The swing of week 1 – totally wasted, week 2 – slow recovery and week 3 – functioning more or less, went on for six months!
What the doctor’s pamphlets didn’t say was that my recovery after the treatment would never reach my previous levels of energy. I would recover physically but never to the extent of how I felt prior to the previous treatment. The side effects would increase with time as the drugs poisoning my body had cumulative effects. Consequently, slowly but imperceptibly, I grew weaker, more fatigued, and more sluggish.
Since the chemotherapy also hits the immune system, usually a patient is advised to avoid social gatherings for fear of infection with a cold or flu. I was advised that if I woke up with a fever I would need to go immediately to the emergency, as I had no immune system left to fight infection. Hence my social life went downhill, and I communicated with friends only by phone. This created a sense of social isolation, as everyone went on with their lives and I was sitting home trying to recover from the previous session before going to the dreaded next one.
What the doctor’s pamphlet also didn’t mention was that the physical state would be reflected by my mental state. At the time I didn’t realize but I was slowly succumbing to depression. The fatigue took away any joy in life. I was watching comedies but found it difficult to find something that would make me laugh. So I bought a series of Victor Borge DVDs – I always loved music comedians, and he was the only one who could make me forget my ordeal.
Hair loss makes it even more difficult for some women. Losing what is regarded as “the very essence of womanhood” can diminish feelings of self-worth as a partner. Some women are embarrassed, some angry, some feel ashamed, and some even feel naked without hair. Fortunately for me, I actually enjoyed being bald.
Living with the perspective of the next treatment coming up, I hit a low a couple of times. My mental state was even worse when I realized towards the second part of treatment, that I was unable to hold my focus long enough to read an article or a book. I was growing more and more passive. I thought, “If this is what my life will be, then I would rather check out.”
What kept me going was the love that surrounded me. One friend kept mailing me a new set of outrageously long earrings and matching lipstick before each chemo session so that I could wear it for my next session. She claimed that I needed to look my best in the room full of sick and bald people. I still have some of these earrings as a reminder of the love that would lift me in difficult times.

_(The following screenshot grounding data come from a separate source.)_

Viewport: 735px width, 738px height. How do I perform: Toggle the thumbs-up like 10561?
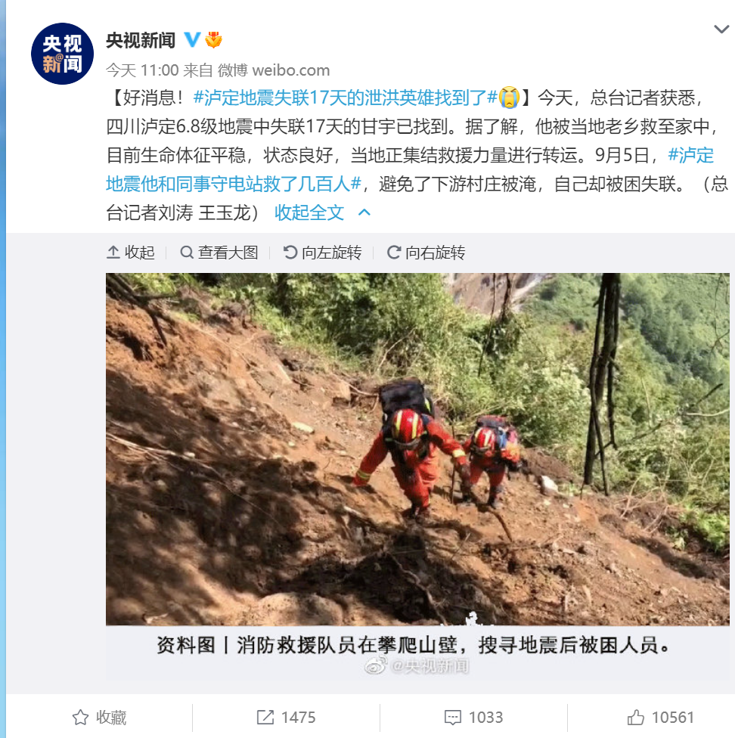coord(661,718)
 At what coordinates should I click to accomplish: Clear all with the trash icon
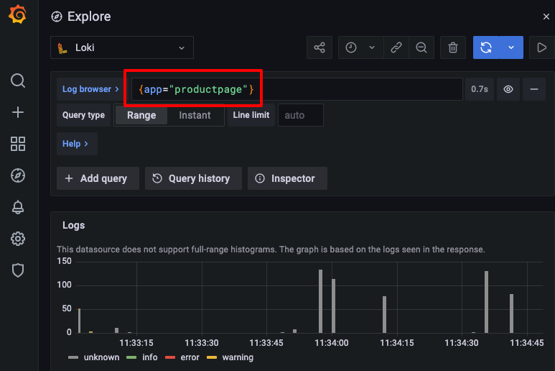coord(452,48)
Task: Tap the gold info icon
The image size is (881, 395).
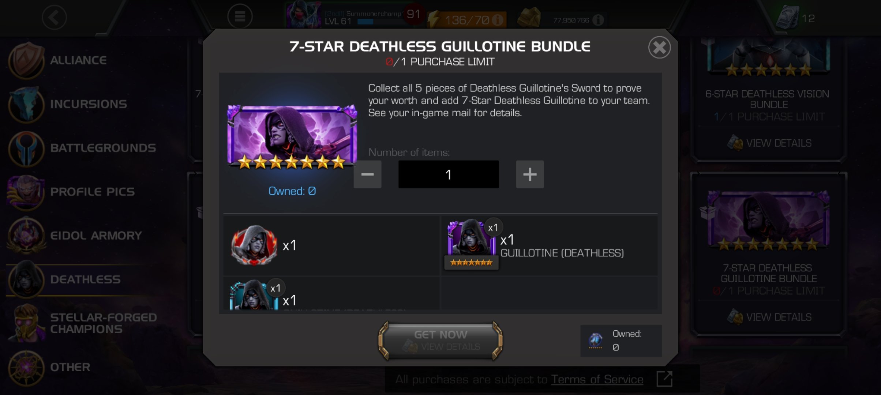Action: (598, 20)
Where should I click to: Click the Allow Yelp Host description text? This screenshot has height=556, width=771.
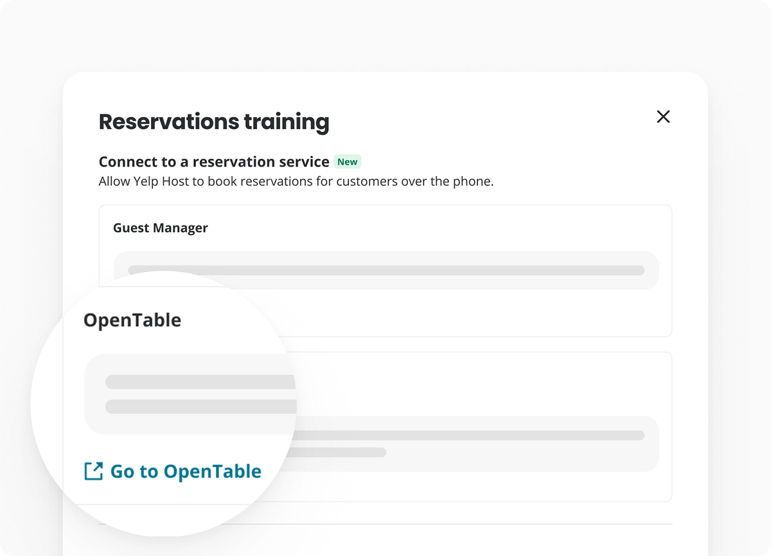pos(296,181)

Other friends divided each day of the week between them and I would get a phone call every day asking if I needed shopping done or if they could bring lunch/dinner they had just made for me. These expressions of care and love would lift me in my despair. Often, I would also get a knowing look from someone in the elevator or a store lineup and be asked how long I still had to go in my treatment. We would then have a nice conversation, which would leave me feeling somewhat lifted. “I am not alone,” and “I am special.”
In these times, yoga therapy has a very limited possibility of helping. The overwhelming fatigue and depression make it difficult for patients to practice any form of yoga on their own. It is difficult enough to get up in the morning, let alone maintain a discipline.
One-on-one classes can be beneficial but would have to be geared to the fluctuating energy levels of the patient. The practices would likely be limited to non-physical techniques like pranayama, chanting, and perhaps meditation. I find that for most of the patients, maintaining contact with their body is simply too painful, and by the end of the chemotherapy they are completely disconnected from the neck down. So, simple instructions for slow and deep breathing could be very helpful.